I am pretty sure an equity deal of an Investment Adviser triggers the consent for assignment provision under the Investment Advisers Act. I have only been involved in M&A with advisers, and getting consent is pretty routine. Not that big of a deal given clients can always terminate the advisory contracts with a few months notice.
I'm assuming OP is trying to get around any anti assignment provision by acquiring the target company's shares.
I would say no. An equity deal isn’t a transfer of the agreement or any rights or obligations thereunder. The bound party remains the same - the company - the ownership of the company has simply changed.
F all the “it depends” shit—the practical answer is no. There is no “transfer” in an equity deal—rooted in the difference between a change of control and an assignment.
If you’re going to take the position no consent is required then you def. don’t want to ask permission from all the counterparties implicated in these edge case scenarios, hence p1’s approach of not worrying about it
Is the contract being transferred to a third party? No, it is owned by the same entity.

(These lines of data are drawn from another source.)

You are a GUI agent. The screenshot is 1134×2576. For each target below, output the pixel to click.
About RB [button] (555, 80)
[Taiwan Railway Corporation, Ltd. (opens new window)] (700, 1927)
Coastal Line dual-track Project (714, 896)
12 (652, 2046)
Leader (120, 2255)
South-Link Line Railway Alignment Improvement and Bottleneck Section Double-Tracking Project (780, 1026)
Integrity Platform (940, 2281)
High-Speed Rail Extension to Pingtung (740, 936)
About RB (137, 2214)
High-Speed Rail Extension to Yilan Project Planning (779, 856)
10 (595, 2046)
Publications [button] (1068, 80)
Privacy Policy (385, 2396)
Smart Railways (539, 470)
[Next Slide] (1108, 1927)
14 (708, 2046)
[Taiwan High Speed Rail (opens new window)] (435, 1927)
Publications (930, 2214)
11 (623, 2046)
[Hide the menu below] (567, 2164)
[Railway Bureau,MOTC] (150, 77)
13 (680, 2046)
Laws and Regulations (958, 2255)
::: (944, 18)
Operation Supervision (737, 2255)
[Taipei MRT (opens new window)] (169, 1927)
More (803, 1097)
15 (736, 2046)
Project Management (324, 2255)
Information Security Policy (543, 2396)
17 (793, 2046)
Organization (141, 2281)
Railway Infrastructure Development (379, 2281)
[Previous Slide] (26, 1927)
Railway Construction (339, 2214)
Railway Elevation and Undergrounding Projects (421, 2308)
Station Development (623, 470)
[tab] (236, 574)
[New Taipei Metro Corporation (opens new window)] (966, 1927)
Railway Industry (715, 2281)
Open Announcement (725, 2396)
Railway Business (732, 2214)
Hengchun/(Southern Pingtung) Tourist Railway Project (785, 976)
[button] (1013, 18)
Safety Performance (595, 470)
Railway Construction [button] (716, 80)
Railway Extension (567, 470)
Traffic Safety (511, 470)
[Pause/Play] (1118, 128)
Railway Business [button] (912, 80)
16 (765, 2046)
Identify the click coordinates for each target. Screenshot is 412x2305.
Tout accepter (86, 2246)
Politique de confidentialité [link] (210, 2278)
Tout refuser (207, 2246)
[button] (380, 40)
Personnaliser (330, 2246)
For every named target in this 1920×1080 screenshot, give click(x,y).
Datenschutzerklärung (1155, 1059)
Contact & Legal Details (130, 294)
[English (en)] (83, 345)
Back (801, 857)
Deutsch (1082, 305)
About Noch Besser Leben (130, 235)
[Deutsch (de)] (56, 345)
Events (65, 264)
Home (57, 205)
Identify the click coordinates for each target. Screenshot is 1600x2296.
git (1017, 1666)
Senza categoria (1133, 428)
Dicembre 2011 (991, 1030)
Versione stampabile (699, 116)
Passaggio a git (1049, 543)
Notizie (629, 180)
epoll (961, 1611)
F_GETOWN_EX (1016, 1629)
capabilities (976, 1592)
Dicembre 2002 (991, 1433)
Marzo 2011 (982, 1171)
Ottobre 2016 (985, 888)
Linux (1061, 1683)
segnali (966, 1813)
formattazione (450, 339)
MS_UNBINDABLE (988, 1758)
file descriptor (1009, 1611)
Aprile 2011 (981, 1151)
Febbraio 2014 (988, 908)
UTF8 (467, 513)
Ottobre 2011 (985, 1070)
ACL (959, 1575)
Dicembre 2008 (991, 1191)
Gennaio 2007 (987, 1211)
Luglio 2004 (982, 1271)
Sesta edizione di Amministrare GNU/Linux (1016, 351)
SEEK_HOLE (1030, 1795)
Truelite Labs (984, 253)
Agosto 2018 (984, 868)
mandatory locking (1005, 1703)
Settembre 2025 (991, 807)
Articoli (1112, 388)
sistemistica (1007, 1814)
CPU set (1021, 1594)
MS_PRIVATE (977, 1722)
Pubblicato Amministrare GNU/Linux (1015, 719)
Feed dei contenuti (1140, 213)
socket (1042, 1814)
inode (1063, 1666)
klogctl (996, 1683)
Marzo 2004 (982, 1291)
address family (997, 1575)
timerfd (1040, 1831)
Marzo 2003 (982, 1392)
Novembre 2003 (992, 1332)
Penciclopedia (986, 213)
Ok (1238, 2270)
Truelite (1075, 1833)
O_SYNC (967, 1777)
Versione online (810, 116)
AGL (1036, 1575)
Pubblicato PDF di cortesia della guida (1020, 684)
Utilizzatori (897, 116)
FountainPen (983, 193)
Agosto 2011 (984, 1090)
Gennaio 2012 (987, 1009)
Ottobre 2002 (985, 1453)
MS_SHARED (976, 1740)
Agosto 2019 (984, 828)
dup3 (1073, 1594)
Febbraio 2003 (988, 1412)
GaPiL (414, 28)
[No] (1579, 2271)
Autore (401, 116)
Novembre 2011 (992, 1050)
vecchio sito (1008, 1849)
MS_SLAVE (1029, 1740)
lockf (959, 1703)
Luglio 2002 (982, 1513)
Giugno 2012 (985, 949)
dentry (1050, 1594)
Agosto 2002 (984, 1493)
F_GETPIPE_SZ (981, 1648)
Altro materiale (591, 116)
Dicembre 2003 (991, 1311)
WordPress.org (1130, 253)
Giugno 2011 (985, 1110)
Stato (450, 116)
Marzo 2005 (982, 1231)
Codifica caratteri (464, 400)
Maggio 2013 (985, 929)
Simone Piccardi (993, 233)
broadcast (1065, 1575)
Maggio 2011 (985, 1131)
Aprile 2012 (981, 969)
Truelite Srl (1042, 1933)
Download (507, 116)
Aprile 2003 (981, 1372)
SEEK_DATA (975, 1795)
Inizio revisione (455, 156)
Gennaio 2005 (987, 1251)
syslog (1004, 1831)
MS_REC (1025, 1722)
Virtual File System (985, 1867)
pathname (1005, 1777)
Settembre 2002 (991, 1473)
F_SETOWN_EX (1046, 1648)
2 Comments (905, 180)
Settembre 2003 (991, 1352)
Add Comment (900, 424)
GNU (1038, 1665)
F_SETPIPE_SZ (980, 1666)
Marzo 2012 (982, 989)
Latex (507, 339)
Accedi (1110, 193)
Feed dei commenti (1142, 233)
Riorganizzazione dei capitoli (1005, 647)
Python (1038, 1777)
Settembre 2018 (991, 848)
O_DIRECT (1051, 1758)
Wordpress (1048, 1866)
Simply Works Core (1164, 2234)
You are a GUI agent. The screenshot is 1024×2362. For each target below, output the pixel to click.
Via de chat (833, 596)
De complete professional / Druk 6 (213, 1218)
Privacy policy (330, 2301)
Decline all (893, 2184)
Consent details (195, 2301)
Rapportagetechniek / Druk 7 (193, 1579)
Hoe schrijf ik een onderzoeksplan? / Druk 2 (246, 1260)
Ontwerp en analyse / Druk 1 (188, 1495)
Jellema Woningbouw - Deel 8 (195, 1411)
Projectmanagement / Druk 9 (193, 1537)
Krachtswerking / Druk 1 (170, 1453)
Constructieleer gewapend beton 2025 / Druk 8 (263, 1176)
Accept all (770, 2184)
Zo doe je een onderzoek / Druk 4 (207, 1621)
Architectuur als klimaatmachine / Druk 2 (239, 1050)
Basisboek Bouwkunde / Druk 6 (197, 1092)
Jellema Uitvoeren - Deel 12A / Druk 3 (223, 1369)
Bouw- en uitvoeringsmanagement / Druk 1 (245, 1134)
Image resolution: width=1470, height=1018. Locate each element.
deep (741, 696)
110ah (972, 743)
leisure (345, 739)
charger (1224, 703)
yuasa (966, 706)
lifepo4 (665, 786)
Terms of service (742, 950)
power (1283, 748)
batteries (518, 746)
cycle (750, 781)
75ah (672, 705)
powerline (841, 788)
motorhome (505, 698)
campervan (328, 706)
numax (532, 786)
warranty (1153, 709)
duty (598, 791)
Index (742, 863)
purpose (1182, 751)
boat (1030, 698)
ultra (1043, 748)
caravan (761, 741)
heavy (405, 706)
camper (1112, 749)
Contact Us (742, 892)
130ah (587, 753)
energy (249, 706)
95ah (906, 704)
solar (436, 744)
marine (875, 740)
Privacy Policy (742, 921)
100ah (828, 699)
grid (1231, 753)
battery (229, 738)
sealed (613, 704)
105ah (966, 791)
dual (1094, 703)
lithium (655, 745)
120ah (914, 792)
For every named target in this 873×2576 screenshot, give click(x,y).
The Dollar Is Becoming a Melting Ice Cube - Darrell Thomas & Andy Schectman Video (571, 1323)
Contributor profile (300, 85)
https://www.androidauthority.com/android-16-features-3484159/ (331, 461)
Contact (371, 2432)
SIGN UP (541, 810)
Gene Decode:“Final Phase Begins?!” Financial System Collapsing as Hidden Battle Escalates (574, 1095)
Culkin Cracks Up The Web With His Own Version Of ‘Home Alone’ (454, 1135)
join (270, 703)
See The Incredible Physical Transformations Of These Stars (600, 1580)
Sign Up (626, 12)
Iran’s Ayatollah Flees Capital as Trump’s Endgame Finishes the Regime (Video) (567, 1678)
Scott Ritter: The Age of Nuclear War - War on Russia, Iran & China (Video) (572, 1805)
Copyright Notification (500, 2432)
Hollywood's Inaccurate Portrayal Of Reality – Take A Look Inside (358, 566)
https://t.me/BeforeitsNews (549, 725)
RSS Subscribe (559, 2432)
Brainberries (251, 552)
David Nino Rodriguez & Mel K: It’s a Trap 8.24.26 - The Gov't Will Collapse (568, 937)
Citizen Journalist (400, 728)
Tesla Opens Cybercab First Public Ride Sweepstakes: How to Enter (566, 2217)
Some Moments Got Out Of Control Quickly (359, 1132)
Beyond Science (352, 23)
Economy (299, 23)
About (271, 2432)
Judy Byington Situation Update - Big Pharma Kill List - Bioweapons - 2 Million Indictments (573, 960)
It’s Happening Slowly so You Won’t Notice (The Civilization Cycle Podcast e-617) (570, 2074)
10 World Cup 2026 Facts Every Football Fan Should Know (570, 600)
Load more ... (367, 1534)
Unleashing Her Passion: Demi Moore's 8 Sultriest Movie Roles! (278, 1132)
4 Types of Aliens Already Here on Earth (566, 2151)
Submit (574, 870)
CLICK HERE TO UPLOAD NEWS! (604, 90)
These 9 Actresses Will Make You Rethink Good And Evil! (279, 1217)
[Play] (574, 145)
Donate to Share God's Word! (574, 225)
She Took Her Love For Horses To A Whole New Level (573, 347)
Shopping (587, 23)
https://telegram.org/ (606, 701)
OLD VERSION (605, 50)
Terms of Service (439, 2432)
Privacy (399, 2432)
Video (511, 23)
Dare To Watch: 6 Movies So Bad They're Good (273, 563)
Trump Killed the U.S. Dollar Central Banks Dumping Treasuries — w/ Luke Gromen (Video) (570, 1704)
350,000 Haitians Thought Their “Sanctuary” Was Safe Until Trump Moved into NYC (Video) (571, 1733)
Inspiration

Typically in an equity deal, contracts are not being transferred or assigned out from the target company. So, it should not apply. But, it surely depends on the exact deal structure and if the deal involves any restructuring, etc. so it’s not entirely cut and dry without knowing further info.
Agreed with others, this likely would not trigger this provision, assuming it is an equity deal.
Assuming the entity that is party to that contract is being bought and that entity will still be party to that agreement post-closing - no.
This is not legal advice.
Seems like legal advice! Is this social advice?
Generally no but it depends on jurisdiction. For example, CA has some weird case law about statutory mergers.